A 4096-byte ceiling covers a meaningful share of the use cases that have relied on bundles, letting developers land them as individual atomic transactions instead. Because larger transactions consume more validator bandwidth, the scheduler is expected to require higher priority fees to land them than smaller transactions of equivalent priority.

v1 Format Requirement

The larger size is only available in the v1 transaction format. v1 transactions are identified by a leading version byte of 129 and replace the ComputeBudgetProgram instructions with a configuration mask carried directly in the transaction header. v1 does not support address lookup tables, but at 4096 bytes the full address list can be included directly in most cases anyway. The full format is specified in SIMD-0385.

The larger size enables transaction-level workloads that did not fit inside 1232 bytes, including ZK proofs such as those used by Confidential Transfers, Winternitz one-time signatures, nested multisigs often used by institutions, and signature schemes like BLS.

Indexing Updates

The v1 format changes the byte layout of every field after the version byte. Any indexer or client that decodes raw transaction bytes will need to recognize the 129 version prefix and parse the new layout.

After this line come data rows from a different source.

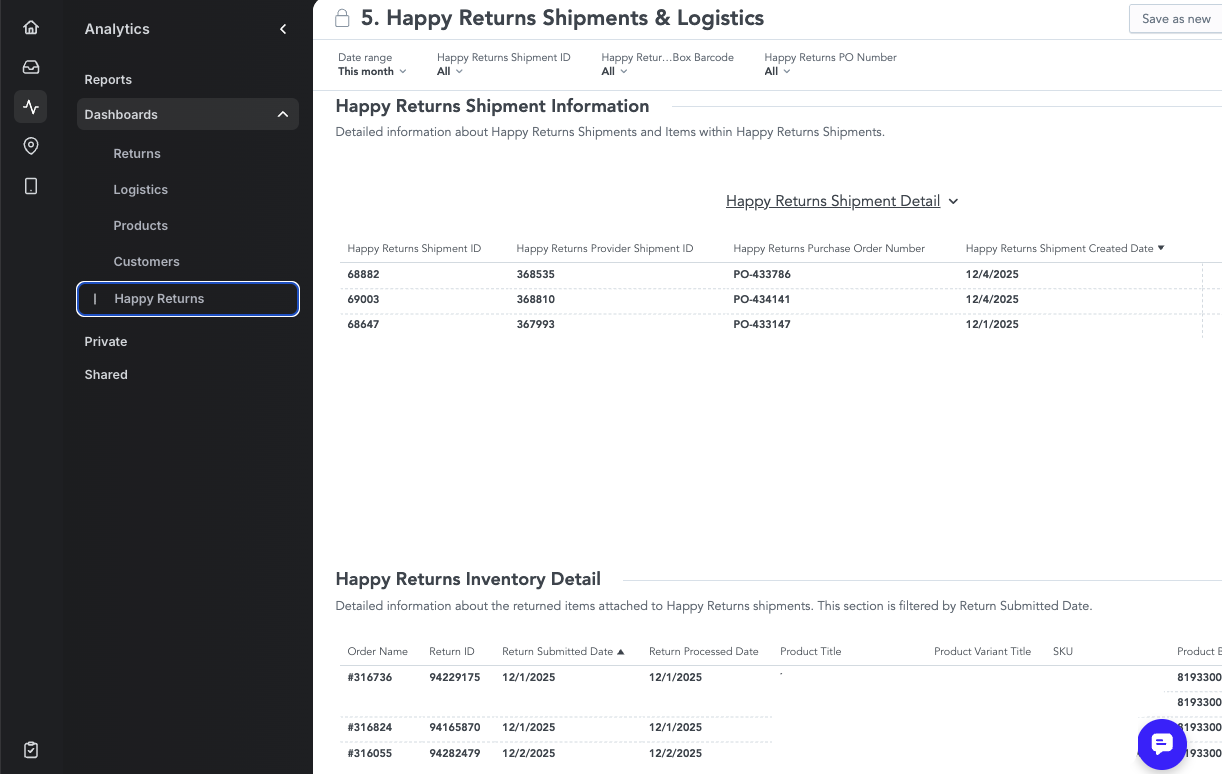Click the mobile device icon
This screenshot has height=774, width=1222.
point(31,186)
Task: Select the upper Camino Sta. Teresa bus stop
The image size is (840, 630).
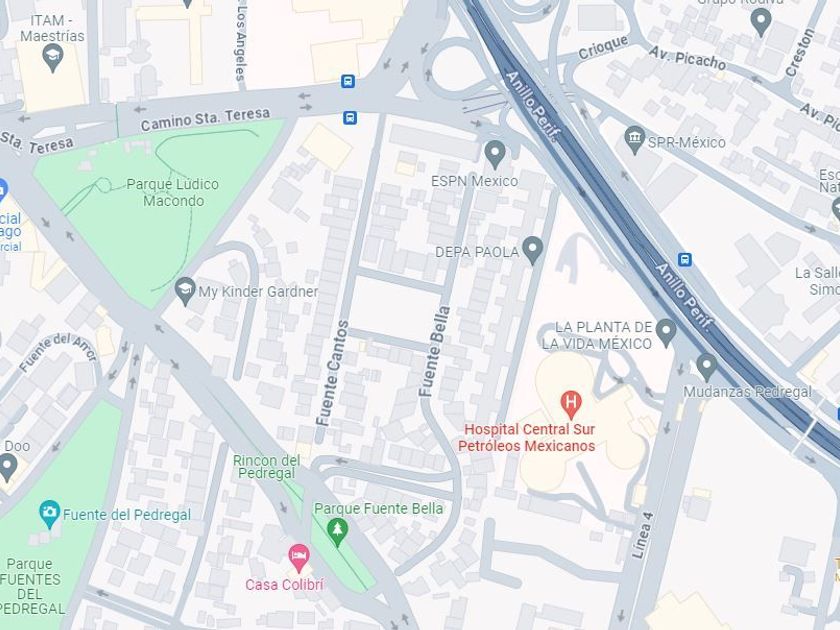Action: point(348,81)
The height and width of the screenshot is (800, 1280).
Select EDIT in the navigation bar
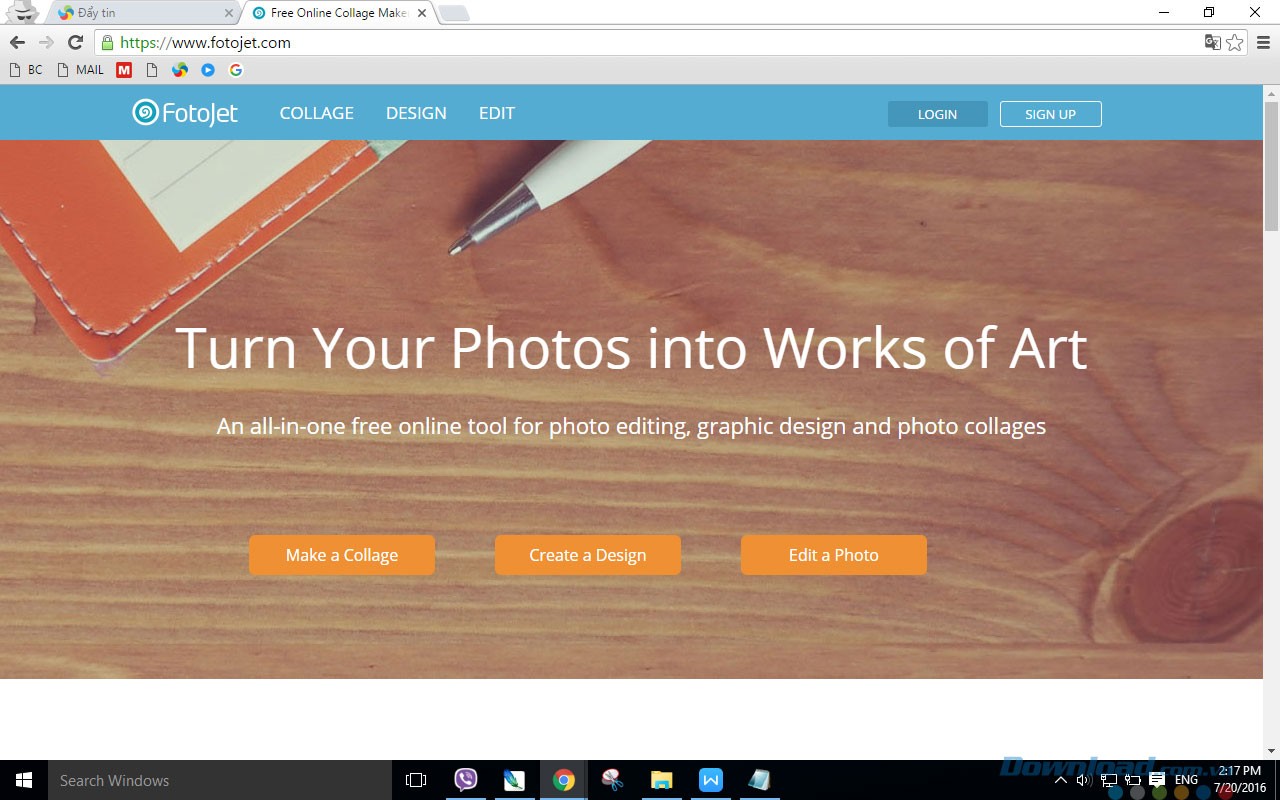pos(497,113)
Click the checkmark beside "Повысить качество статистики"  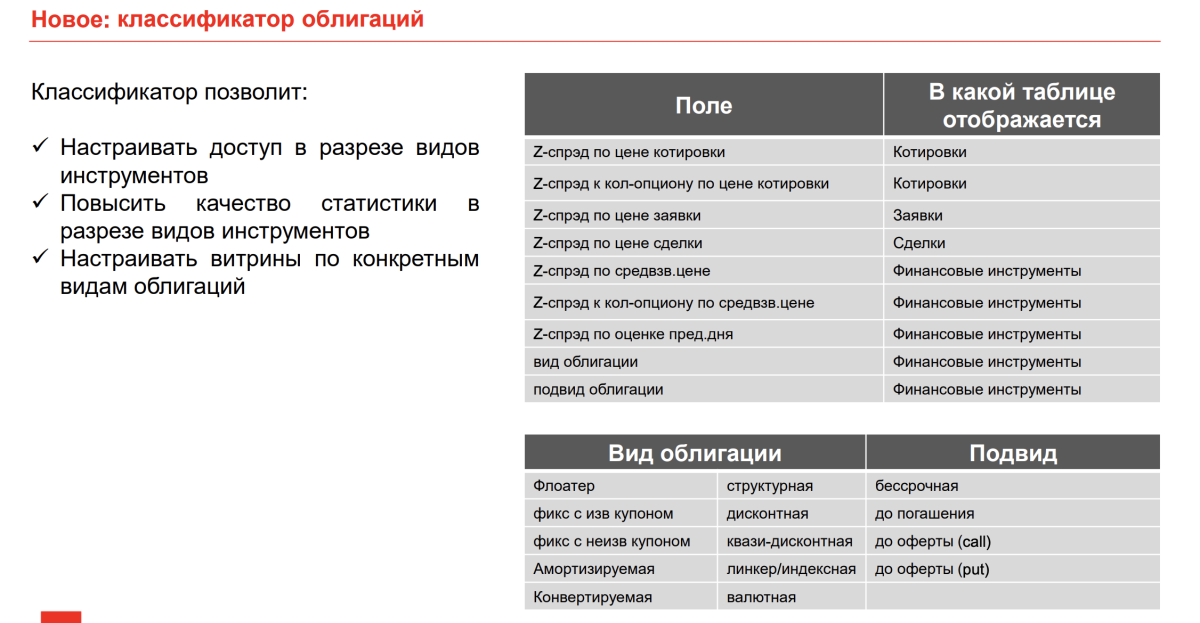pyautogui.click(x=40, y=203)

Transactions sent in v0 or legacy formats continue to deserialize as they do today.


About This Upgrade

Larger transaction sizes is a significant usability improvement for Solana developers. By raising the per-transaction byte limit to 4096 bytes, this upgrade lets developers land previously oversized workloads as single atomic transactions instead of stitching them together with address lookup tables or Jito bundles. In practice this also lowers cost and latency - there are fewer signatures to pay and one single confirmation rather than several chained transactions.

This upgrade addresses a practical ceiling that application teams have had to design around since the early days of Solana, and brings a whole new class of capabilities that we're looking forward to support.